> Exercise goal: Take the entries below and reproduce exactly the portion that begins at the line containing "At what coordinates should I click to accomplish: Open" and ends at the line containing "Screen dimensions: 1590x851", keeping both ends, dropping pictures, and adding nothing else.

Dataset entries:
□ □ □ □ □ □ □
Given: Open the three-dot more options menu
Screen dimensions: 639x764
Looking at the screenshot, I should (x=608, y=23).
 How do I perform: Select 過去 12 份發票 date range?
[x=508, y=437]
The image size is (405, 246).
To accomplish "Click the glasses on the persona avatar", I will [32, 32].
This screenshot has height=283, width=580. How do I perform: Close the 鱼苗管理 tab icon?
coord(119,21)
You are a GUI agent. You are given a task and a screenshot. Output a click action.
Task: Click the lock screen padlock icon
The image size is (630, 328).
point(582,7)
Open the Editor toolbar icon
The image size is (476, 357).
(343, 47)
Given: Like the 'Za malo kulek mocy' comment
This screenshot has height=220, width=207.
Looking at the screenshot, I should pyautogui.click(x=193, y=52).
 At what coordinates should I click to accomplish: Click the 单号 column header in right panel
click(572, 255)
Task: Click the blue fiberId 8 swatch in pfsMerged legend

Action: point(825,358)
□ □ □ □ □ □ □
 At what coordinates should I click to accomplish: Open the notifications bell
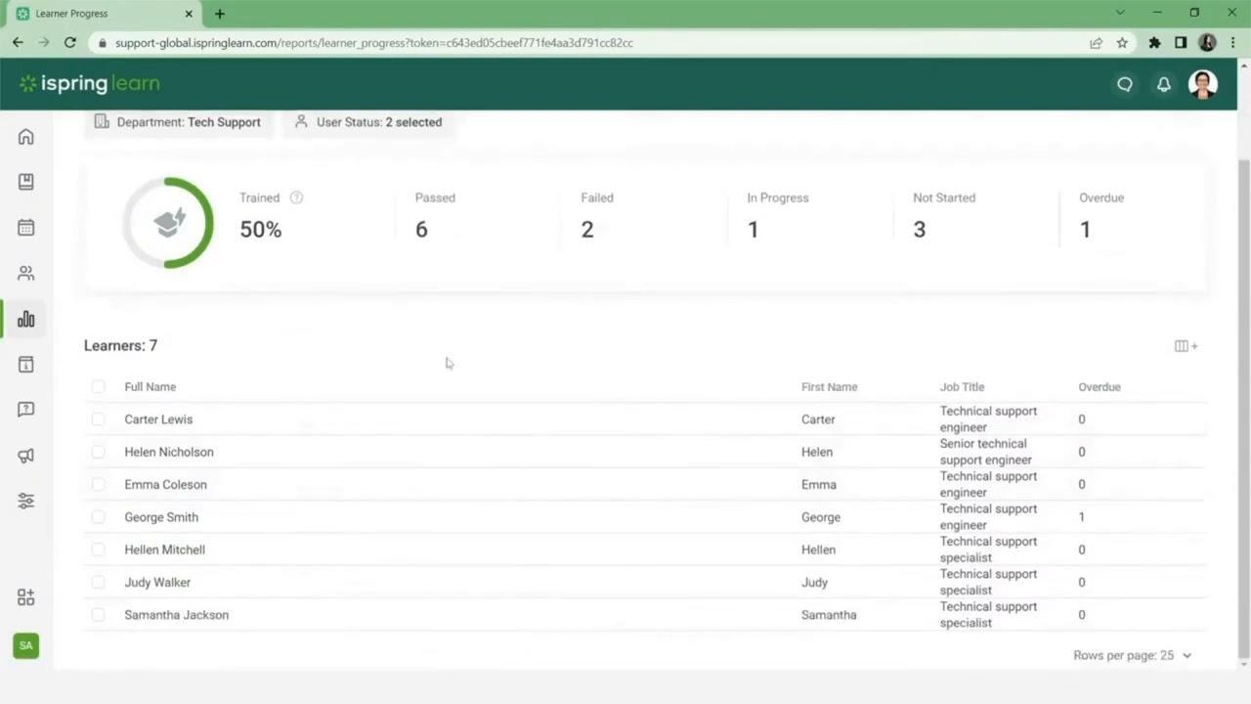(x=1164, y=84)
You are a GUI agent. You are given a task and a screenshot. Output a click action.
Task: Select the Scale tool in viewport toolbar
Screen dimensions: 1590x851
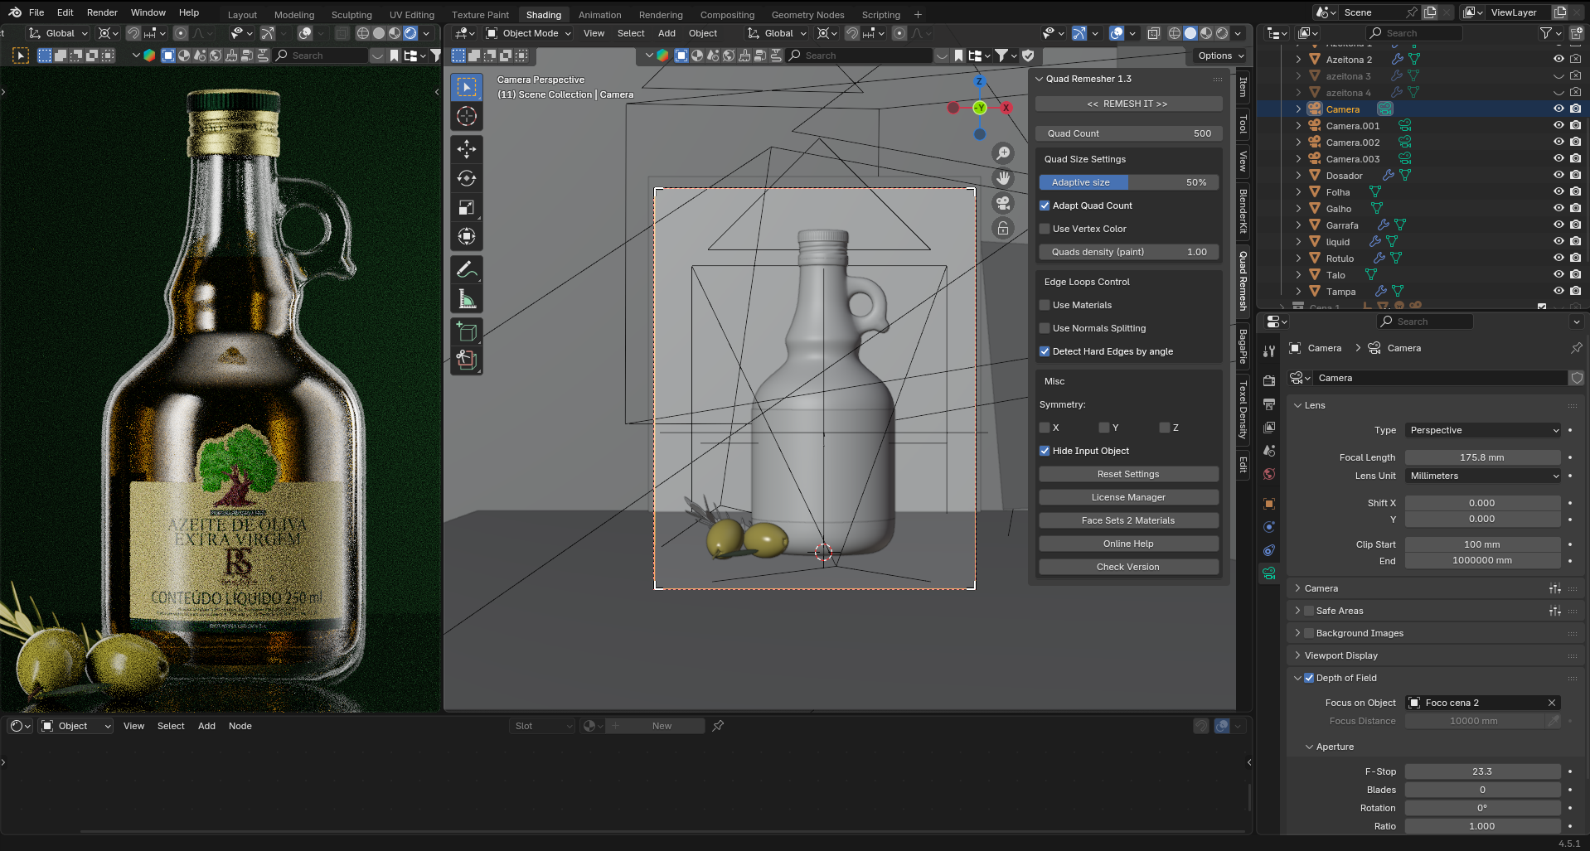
□ □ □ □ □ □ □
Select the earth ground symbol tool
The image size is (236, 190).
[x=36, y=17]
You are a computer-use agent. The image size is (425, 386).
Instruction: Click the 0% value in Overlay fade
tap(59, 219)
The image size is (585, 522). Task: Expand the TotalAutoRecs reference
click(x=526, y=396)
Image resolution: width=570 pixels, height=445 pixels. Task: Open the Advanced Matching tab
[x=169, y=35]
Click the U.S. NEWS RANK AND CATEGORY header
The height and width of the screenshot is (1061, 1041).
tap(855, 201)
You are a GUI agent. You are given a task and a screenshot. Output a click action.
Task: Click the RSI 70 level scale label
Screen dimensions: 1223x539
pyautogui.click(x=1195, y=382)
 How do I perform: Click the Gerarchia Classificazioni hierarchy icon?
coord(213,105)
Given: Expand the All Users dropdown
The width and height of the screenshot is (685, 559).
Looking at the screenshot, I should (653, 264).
□ □ □ □ □ □ □
> Solved exercise:
 At what coordinates should I click to accomplish: Open the notifications bell
(x=1164, y=84)
You are a GUI agent. You are given a task and a screenshot. Output a click action.
Task: Select the Scale tool in viewport toolbar
Screen dimensions: 1590x851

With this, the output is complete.